Platform Overview
Platform Overview
Architecture
Components
REST API
All interaction happens through the REST API at https://api.pureframe.ai. The API handles authentication, rate limiting, quota checks, and routing to the appropriate backend service.
Processing pipeline
When you upload a video, a background job runs through these stages:
- Frame extraction — frames are extracted at regular intervals
- Visual embedding — each frame is encoded into a dense vector representing its visual content
- Speech transcription — audio is transcribed and aligned to frame timestamps
- Indexing — vectors and transcripts are written to the vector store, ready for search
The pipeline is asynchronous. You poll GET /v1/jobs/{job_id} to track progress.
Vector store
Search is powered by a vector database. When you submit a search query, Pureframe encodes it using the same method as your video frames and finds the closest matches — this is what makes natural language search work without exact keyword matching.

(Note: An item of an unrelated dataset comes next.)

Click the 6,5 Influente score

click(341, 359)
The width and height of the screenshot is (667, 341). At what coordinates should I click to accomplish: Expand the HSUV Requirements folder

The vector store holds one entry per indexed frame and speech segment, each tagged with your user_id and collection_id for isolation.
Object storage
Video files and extracted frame images are stored in cloud object storage. All URLs returned by the API are presigned — they expire after ~1 hour. Store video_id values, not URLs.
MCP server
The MCP server at https://mcp.pureframe.ai wraps the agent tools (search_videos, list_collections, get_collection, get_video) in the Model Context Protocol so AI clients can call them directly.
Data isolation
Every piece of data in Pureframe is scoped to your account. API keys only have access to your own collections and videos — there is no cross-account data visibility.
Availability
The API and processing pipeline are hosted on cloud infrastructure with automatic scaling. Rate limits protect against individual key abuse; see Rate Limits for the per-endpoint limits.